■ How to complete this task
Whenever the word "agent" appears in a line of the listing, copy that line.

■ Record extracts
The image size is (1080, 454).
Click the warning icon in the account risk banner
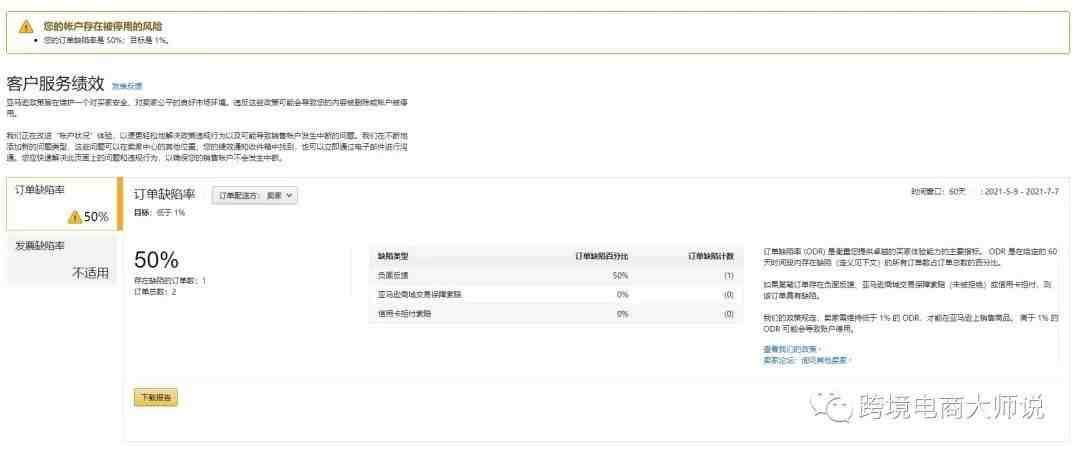pyautogui.click(x=26, y=26)
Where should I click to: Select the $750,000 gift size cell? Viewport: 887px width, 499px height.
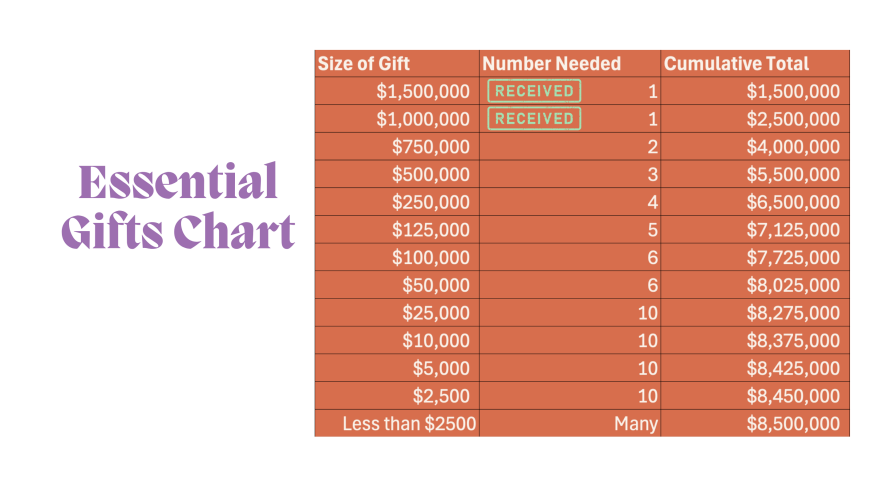[x=430, y=147]
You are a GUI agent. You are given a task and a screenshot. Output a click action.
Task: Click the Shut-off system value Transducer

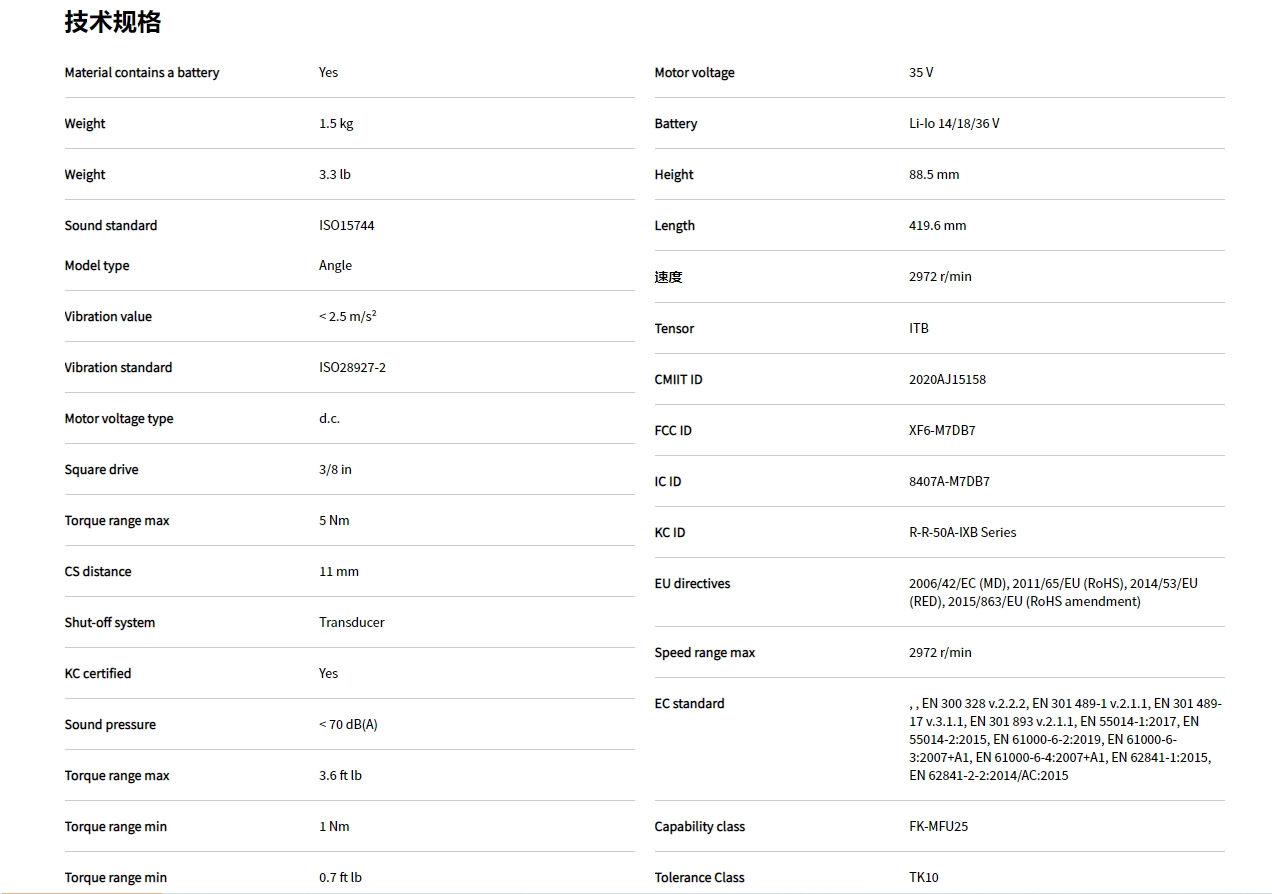(x=351, y=622)
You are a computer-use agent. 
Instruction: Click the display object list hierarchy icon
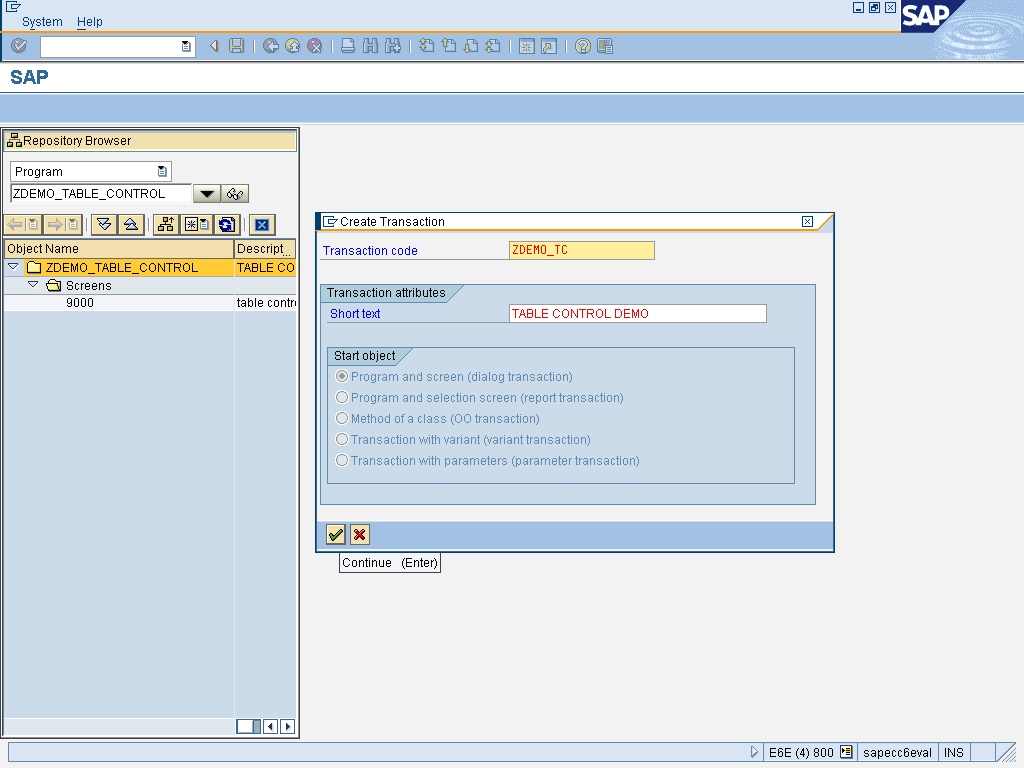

■ Response box
You are a GUI agent. You are given a task and a screenshot. Output a click action.
You are a computer-use agent. 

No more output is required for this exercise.